The answer should consist of every line of the material, repeated verbatim.

PROVIDED DATA:
━━━━━━━━━━
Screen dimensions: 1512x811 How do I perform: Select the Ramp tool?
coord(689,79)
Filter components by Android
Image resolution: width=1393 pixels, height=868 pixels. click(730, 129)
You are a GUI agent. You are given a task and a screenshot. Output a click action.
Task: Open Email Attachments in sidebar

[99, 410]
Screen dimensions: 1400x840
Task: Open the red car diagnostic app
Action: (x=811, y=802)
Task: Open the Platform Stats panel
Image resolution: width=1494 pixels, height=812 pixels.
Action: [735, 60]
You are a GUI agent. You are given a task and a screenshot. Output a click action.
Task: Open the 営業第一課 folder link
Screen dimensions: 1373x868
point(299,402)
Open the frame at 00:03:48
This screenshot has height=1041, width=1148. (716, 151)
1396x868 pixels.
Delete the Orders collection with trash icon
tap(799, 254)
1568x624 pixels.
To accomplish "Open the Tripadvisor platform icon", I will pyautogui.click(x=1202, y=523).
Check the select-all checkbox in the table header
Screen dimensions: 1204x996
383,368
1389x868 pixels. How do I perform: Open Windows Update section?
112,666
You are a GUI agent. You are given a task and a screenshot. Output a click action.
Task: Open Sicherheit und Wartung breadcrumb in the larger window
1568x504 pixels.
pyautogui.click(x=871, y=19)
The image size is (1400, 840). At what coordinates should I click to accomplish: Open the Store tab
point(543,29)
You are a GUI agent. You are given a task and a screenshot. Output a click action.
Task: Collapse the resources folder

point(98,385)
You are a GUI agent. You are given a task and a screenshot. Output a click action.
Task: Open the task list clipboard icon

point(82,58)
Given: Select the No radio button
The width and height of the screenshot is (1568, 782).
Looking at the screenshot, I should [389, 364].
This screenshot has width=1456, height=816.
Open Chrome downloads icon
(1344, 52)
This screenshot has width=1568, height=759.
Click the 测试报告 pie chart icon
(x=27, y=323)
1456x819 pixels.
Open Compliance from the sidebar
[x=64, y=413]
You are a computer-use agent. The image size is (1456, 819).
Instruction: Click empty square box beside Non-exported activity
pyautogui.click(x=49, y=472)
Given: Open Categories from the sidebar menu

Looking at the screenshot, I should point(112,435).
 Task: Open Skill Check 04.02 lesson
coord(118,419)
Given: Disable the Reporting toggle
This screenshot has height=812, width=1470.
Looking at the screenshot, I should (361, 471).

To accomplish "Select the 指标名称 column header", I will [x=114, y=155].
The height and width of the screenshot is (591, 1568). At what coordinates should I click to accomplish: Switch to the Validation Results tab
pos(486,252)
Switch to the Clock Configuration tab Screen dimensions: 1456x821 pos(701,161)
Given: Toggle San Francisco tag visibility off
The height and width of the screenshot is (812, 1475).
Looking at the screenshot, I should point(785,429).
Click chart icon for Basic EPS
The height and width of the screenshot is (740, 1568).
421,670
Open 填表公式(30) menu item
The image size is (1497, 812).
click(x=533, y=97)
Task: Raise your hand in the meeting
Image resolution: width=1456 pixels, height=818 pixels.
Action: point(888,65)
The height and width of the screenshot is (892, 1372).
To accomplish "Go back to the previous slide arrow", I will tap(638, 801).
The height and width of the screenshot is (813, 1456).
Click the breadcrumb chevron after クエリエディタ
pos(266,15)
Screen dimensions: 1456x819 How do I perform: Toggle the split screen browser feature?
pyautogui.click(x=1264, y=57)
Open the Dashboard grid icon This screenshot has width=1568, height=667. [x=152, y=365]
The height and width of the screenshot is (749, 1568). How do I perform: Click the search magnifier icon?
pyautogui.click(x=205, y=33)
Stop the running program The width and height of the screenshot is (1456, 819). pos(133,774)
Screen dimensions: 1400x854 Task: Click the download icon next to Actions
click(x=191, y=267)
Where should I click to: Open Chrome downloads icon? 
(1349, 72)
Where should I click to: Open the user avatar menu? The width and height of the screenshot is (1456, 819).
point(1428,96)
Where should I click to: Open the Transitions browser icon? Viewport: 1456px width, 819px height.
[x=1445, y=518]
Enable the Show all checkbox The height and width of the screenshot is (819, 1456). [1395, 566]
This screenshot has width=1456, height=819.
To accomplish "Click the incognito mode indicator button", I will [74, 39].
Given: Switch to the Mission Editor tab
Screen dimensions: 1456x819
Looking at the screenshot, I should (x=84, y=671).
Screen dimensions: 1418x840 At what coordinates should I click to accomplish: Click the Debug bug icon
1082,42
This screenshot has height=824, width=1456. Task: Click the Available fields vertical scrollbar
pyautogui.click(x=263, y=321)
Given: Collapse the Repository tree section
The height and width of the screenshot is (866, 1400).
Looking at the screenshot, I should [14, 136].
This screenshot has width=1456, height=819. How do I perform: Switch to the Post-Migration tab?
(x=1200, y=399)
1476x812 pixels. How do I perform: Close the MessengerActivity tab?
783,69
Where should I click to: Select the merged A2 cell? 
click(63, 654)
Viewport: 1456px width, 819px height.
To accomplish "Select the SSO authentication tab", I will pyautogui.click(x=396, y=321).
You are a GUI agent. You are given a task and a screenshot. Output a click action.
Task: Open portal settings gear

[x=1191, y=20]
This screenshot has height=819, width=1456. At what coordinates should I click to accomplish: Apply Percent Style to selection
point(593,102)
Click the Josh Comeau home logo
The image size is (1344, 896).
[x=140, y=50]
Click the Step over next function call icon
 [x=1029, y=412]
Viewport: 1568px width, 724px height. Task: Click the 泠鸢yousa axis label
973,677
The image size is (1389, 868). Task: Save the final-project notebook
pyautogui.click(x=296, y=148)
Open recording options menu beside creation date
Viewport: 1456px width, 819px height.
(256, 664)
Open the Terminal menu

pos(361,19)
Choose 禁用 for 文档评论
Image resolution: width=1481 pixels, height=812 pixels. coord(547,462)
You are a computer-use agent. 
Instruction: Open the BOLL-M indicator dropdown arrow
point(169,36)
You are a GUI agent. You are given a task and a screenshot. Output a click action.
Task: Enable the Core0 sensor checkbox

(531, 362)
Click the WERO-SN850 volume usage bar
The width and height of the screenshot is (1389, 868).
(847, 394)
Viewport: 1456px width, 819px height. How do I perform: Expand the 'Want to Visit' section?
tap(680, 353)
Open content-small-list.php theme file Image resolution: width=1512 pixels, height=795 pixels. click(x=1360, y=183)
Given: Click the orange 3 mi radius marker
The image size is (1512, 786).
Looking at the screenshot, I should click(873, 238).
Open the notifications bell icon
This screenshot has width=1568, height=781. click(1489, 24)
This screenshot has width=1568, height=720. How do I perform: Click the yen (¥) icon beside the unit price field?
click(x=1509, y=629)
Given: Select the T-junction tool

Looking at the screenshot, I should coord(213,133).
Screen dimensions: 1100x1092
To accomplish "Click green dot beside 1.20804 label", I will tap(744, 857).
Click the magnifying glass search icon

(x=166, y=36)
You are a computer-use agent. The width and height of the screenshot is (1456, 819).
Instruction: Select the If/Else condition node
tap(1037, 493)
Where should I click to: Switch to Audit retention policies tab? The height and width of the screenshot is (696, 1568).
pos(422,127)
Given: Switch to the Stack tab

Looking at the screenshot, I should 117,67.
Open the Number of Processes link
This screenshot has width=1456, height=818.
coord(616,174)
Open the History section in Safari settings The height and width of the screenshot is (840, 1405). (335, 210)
━━━━━━━━━━
SOLUTION:
Screen dimensions: 1512x811 How do I perform: Select the Ramp tool?
coord(689,79)
Filter components by Android
Image resolution: width=1393 pixels, height=868 pixels. click(730, 129)
You are a GUI agent. You are given a task and a screenshot. Output a click action.
Task: Open Email Attachments in sidebar

[99, 410]
Screen dimensions: 1400x840
Task: Open the red car diagnostic app
Action: (x=811, y=802)
Task: Open the Platform Stats panel
Image resolution: width=1494 pixels, height=812 pixels.
Action: [735, 60]
You are a GUI agent. You are given a task and a screenshot. Output a click action.
Task: Open the 営業第一課 folder link
Screen dimensions: 1373x868
point(299,402)
Open the frame at 00:03:48
This screenshot has height=1041, width=1148. (716, 151)
1396x868 pixels.
Delete the Orders collection with trash icon
tap(799, 254)
1568x624 pixels.
To accomplish "Open the Tripadvisor platform icon", I will pyautogui.click(x=1202, y=523).
Check the select-all checkbox in the table header
Screen dimensions: 1204x996
383,368
1389x868 pixels. How do I perform: Open Windows Update section?
112,666
You are a GUI agent. You are given a task and a screenshot. Output a click action.
Task: Open Sicherheit und Wartung breadcrumb in the larger window
1568x504 pixels.
pyautogui.click(x=871, y=19)
The image size is (1400, 840). At what coordinates should I click to accomplish: Open the Store tab
point(543,29)
You are a GUI agent. You are given a task and a screenshot. Output a click action.
Task: Collapse the resources folder

point(98,385)
You are a GUI agent. You are given a task and a screenshot. Output a click action.
Task: Open the task list clipboard icon

point(82,58)
Given: Select the No radio button
The width and height of the screenshot is (1568, 782).
Looking at the screenshot, I should [389, 364].
This screenshot has width=1456, height=816.
Open Chrome downloads icon
(1344, 52)
This screenshot has width=1568, height=759.
Click the 测试报告 pie chart icon
(x=27, y=323)
1456x819 pixels.
Open Compliance from the sidebar
[x=64, y=413]
You are a computer-use agent. The image size is (1456, 819).
Instruction: Click empty square box beside Non-exported activity
pyautogui.click(x=49, y=472)
Given: Open Categories from the sidebar menu

Looking at the screenshot, I should point(112,435).
 Task: Open Skill Check 04.02 lesson
coord(118,419)
Given: Disable the Reporting toggle
This screenshot has height=812, width=1470.
Looking at the screenshot, I should (361, 471).

To accomplish "Select the 指标名称 column header", I will [x=114, y=155].
The height and width of the screenshot is (591, 1568). At what coordinates should I click to accomplish: Switch to the Validation Results tab
pos(486,252)
Switch to the Clock Configuration tab Screen dimensions: 1456x821 pos(701,161)
Given: Toggle San Francisco tag visibility off
The height and width of the screenshot is (812, 1475).
Looking at the screenshot, I should point(785,429).
Click chart icon for Basic EPS
The height and width of the screenshot is (740, 1568).
421,670
Open 填表公式(30) menu item
The image size is (1497, 812).
click(x=533, y=97)
Task: Raise your hand in the meeting
Image resolution: width=1456 pixels, height=818 pixels.
Action: point(888,65)
The height and width of the screenshot is (892, 1372).
To accomplish "Go back to the previous slide arrow", I will tap(638, 801).
The height and width of the screenshot is (813, 1456).
Click the breadcrumb chevron after クエリエディタ
pos(266,15)
Screen dimensions: 1456x819 How do I perform: Toggle the split screen browser feature?
pyautogui.click(x=1264, y=57)
Open the Dashboard grid icon This screenshot has width=1568, height=667. [x=152, y=365]
The height and width of the screenshot is (749, 1568). How do I perform: Click the search magnifier icon?
pyautogui.click(x=205, y=33)
Stop the running program The width and height of the screenshot is (1456, 819). pos(133,774)
Screen dimensions: 1400x854 Task: Click the download icon next to Actions
click(x=191, y=267)
Where should I click to: Open Chrome downloads icon? 
(1349, 72)
Where should I click to: Open the user avatar menu? The width and height of the screenshot is (1456, 819).
point(1428,96)
Where should I click to: Open the Transitions browser icon? Viewport: 1456px width, 819px height.
[x=1445, y=518]
Enable the Show all checkbox The height and width of the screenshot is (819, 1456). [1395, 566]
This screenshot has width=1456, height=819.
To accomplish "Click the incognito mode indicator button", I will [74, 39].
Given: Switch to the Mission Editor tab
Screen dimensions: 1456x819
Looking at the screenshot, I should (x=84, y=671).
Screen dimensions: 1418x840 At what coordinates should I click to accomplish: Click the Debug bug icon
1082,42
This screenshot has height=824, width=1456. Task: Click the Available fields vertical scrollbar
pyautogui.click(x=263, y=321)
Given: Collapse the Repository tree section
The height and width of the screenshot is (866, 1400).
Looking at the screenshot, I should [14, 136].
This screenshot has width=1456, height=819. How do I perform: Switch to the Post-Migration tab?
(x=1200, y=399)
1476x812 pixels. How do I perform: Close the MessengerActivity tab?
783,69
Where should I click to: Select the merged A2 cell? 
click(63, 654)
Viewport: 1456px width, 819px height.
To accomplish "Select the SSO authentication tab", I will pyautogui.click(x=396, y=321).
You are a GUI agent. You are given a task and a screenshot. Output a click action.
Task: Open portal settings gear

[x=1191, y=20]
This screenshot has height=819, width=1456. At what coordinates should I click to accomplish: Apply Percent Style to selection
point(593,102)
Click the Josh Comeau home logo
The image size is (1344, 896).
[x=140, y=50]
Click the Step over next function call icon
 [x=1029, y=412]
Viewport: 1568px width, 724px height. Task: Click the 泠鸢yousa axis label
973,677
The image size is (1389, 868). Task: Save the final-project notebook
pyautogui.click(x=296, y=148)
Open recording options menu beside creation date
Viewport: 1456px width, 819px height.
(256, 664)
Open the Terminal menu

pos(361,19)
Choose 禁用 for 文档评论
Image resolution: width=1481 pixels, height=812 pixels. coord(547,462)
You are a computer-use agent. 
Instruction: Open the BOLL-M indicator dropdown arrow
point(169,36)
You are a GUI agent. You are given a task and a screenshot. Output a click action.
Task: Enable the Core0 sensor checkbox

(531, 362)
Click the WERO-SN850 volume usage bar
The width and height of the screenshot is (1389, 868).
(847, 394)
Viewport: 1456px width, 819px height. How do I perform: Expand the 'Want to Visit' section?
tap(680, 353)
Open content-small-list.php theme file Image resolution: width=1512 pixels, height=795 pixels. click(x=1360, y=183)
Given: Click the orange 3 mi radius marker
The image size is (1512, 786).
Looking at the screenshot, I should click(873, 238).
Open the notifications bell icon
This screenshot has width=1568, height=781. click(1489, 24)
This screenshot has width=1568, height=720. How do I perform: Click the yen (¥) icon beside the unit price field?
click(x=1509, y=629)
Given: Select the T-junction tool

Looking at the screenshot, I should coord(213,133).
Screen dimensions: 1100x1092
To accomplish "Click green dot beside 1.20804 label", I will tap(744, 857).
Click the magnifying glass search icon

(x=166, y=36)
You are a computer-use agent. The width and height of the screenshot is (1456, 819).
Instruction: Select the If/Else condition node
tap(1037, 493)
Where should I click to: Switch to Audit retention policies tab? The height and width of the screenshot is (696, 1568).
pos(422,127)
Given: Switch to the Stack tab

Looking at the screenshot, I should 117,67.
Open the Number of Processes link
This screenshot has width=1456, height=818.
coord(616,174)
Open the History section in Safari settings The height and width of the screenshot is (840, 1405). (335, 210)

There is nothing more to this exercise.